[Dataset entries]
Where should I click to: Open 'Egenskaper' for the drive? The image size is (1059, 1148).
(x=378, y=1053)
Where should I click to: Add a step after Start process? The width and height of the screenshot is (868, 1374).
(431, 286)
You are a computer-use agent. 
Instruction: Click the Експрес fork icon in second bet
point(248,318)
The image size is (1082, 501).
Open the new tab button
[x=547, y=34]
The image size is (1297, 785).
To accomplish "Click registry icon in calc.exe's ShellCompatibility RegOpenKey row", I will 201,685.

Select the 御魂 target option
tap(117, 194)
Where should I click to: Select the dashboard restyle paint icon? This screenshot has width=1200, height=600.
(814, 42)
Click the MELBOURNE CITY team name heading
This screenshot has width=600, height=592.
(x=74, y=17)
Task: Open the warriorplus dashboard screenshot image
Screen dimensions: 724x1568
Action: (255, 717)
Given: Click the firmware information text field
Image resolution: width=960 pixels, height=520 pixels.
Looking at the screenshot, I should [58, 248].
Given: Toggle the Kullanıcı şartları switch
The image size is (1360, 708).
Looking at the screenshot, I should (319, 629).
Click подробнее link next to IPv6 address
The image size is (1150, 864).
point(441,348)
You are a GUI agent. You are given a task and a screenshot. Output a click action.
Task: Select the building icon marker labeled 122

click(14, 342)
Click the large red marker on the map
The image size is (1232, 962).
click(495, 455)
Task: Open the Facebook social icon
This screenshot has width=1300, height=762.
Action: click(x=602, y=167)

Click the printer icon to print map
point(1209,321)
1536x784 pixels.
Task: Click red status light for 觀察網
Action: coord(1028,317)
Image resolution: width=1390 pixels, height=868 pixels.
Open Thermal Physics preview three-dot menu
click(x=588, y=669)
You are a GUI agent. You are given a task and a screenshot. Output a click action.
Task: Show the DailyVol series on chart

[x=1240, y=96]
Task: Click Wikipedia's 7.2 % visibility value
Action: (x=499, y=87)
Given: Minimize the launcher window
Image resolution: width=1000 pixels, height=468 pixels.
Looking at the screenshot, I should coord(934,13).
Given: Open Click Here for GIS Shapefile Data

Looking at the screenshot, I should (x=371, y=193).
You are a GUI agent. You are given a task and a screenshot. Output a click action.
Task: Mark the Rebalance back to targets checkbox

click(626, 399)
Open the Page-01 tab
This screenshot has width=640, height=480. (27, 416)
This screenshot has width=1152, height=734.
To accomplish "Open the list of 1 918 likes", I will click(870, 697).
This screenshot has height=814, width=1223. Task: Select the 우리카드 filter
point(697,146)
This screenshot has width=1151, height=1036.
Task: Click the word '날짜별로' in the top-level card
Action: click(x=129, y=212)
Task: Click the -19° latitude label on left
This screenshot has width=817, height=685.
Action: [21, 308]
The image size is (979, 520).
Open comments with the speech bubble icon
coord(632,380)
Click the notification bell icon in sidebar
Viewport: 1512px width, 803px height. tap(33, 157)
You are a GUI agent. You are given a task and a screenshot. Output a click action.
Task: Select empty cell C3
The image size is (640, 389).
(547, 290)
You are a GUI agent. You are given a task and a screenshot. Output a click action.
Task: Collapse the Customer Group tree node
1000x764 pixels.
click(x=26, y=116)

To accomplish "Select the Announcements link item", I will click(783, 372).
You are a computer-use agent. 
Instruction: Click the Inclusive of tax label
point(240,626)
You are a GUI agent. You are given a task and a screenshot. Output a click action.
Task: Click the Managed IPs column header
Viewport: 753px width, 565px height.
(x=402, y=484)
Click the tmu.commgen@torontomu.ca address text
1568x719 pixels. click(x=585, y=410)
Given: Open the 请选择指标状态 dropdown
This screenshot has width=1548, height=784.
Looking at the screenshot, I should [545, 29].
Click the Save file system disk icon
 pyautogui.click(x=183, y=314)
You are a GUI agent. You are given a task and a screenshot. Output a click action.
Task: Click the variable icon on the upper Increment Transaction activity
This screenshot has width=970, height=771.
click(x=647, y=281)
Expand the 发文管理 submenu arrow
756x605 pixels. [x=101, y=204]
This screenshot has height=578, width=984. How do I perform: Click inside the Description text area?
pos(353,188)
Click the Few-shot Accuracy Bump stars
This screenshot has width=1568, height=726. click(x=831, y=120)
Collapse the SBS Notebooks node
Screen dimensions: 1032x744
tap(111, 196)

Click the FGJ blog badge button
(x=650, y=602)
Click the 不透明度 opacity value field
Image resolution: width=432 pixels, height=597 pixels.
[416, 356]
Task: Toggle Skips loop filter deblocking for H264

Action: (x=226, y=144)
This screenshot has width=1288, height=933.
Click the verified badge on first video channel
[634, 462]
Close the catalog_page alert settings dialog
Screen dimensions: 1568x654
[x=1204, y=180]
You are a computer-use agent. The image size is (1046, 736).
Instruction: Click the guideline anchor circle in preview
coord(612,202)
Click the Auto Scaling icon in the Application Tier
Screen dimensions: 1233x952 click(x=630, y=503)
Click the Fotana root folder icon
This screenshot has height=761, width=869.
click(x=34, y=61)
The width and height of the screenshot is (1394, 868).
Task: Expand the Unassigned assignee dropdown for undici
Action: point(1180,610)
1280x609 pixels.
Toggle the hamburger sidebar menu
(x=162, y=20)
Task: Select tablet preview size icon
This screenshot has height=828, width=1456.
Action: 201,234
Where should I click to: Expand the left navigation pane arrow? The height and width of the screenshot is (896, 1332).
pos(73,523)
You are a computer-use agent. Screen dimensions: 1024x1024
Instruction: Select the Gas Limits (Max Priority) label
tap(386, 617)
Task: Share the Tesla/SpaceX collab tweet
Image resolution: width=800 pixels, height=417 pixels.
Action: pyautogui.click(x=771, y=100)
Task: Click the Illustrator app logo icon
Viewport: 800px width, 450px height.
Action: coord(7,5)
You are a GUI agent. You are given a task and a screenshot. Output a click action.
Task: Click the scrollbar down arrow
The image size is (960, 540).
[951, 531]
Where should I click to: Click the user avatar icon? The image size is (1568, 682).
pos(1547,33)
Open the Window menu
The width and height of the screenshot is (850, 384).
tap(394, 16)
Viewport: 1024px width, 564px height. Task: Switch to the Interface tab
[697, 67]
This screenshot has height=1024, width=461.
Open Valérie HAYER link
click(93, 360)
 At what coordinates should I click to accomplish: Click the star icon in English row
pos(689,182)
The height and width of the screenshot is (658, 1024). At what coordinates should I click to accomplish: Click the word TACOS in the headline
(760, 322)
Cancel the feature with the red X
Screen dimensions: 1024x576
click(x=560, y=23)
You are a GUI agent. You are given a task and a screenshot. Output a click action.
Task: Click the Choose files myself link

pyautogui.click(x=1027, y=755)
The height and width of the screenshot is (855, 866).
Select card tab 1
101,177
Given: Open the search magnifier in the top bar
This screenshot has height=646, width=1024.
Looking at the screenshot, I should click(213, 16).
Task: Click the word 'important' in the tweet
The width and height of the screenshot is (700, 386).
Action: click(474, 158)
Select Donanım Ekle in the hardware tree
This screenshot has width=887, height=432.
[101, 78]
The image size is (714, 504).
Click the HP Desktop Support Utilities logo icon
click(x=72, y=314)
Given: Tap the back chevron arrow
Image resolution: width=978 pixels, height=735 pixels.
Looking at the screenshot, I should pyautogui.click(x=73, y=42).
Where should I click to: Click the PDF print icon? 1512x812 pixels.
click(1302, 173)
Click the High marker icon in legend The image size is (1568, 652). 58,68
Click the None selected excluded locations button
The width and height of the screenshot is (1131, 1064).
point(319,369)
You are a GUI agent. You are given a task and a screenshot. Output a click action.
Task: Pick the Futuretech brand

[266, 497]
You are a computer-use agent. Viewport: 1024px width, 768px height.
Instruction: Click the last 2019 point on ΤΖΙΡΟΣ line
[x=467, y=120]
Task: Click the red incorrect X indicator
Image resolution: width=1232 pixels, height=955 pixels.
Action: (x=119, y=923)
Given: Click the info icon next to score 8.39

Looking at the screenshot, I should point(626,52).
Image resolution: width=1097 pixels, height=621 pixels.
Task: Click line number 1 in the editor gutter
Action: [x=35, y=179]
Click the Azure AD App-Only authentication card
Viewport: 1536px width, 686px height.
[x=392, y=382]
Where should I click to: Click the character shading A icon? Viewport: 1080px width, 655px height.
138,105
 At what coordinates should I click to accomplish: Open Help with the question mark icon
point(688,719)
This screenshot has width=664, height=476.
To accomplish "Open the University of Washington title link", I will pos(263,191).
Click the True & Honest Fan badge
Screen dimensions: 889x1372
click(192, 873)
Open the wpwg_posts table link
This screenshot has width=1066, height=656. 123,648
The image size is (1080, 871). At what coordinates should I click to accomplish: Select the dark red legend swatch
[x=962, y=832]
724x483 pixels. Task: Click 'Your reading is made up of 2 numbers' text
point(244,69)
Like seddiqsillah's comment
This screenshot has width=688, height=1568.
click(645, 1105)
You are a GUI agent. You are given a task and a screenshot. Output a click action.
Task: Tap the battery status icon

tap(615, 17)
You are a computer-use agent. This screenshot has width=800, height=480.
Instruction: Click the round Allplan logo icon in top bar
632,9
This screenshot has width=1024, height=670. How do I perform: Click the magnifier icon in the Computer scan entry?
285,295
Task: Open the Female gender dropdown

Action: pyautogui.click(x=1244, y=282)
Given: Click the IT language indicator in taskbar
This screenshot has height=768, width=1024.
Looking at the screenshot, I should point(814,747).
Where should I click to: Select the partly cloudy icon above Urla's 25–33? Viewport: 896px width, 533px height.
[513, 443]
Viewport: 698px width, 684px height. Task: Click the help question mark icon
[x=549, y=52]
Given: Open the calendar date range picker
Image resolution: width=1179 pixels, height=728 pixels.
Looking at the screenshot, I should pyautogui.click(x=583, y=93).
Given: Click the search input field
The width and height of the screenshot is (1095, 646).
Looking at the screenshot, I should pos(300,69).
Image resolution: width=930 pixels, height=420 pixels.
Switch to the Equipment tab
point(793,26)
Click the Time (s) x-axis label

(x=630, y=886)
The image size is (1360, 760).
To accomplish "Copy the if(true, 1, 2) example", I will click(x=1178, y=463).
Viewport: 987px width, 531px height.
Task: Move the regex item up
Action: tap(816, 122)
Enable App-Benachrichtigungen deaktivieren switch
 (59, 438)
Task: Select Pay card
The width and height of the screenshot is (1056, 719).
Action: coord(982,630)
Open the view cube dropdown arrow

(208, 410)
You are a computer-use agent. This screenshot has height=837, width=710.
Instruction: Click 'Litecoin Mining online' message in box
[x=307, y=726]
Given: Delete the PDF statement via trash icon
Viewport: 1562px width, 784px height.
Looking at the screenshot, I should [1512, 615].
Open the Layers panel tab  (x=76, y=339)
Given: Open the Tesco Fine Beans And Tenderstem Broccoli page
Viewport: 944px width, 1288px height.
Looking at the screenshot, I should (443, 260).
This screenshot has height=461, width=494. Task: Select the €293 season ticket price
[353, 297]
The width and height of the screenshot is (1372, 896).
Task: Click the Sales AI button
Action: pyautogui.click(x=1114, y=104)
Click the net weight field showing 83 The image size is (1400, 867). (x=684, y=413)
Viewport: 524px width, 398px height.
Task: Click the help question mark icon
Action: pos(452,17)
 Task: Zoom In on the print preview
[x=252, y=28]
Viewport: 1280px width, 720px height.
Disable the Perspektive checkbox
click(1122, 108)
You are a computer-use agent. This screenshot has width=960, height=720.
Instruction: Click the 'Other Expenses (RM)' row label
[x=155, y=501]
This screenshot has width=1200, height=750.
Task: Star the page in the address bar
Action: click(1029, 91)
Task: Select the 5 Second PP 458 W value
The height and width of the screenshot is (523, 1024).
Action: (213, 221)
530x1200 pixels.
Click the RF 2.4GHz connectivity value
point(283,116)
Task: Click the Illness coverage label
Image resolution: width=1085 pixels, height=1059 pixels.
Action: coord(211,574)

Your instructions - From the data above, reproduce word for word the lines running from the line with "Task: Click the scrollbar down arrow" to the line with "Cancel the feature with the red X", ends included.

Solution for this exercise -
Task: Click the scrollbar down arrow
The image size is (960, 540).
[951, 531]
Where should I click to: Click the user avatar icon? The image size is (1568, 682).
pos(1547,33)
Open the Window menu
The width and height of the screenshot is (850, 384).
tap(394, 16)
Viewport: 1024px width, 564px height. Task: Switch to the Interface tab
[697, 67]
This screenshot has height=1024, width=461.
Open Valérie HAYER link
click(93, 360)
 At what coordinates should I click to accomplish: Click the star icon in English row
pos(689,182)
The height and width of the screenshot is (658, 1024). At what coordinates should I click to accomplish: Click the word TACOS in the headline
(760, 322)
Cancel the feature with the red X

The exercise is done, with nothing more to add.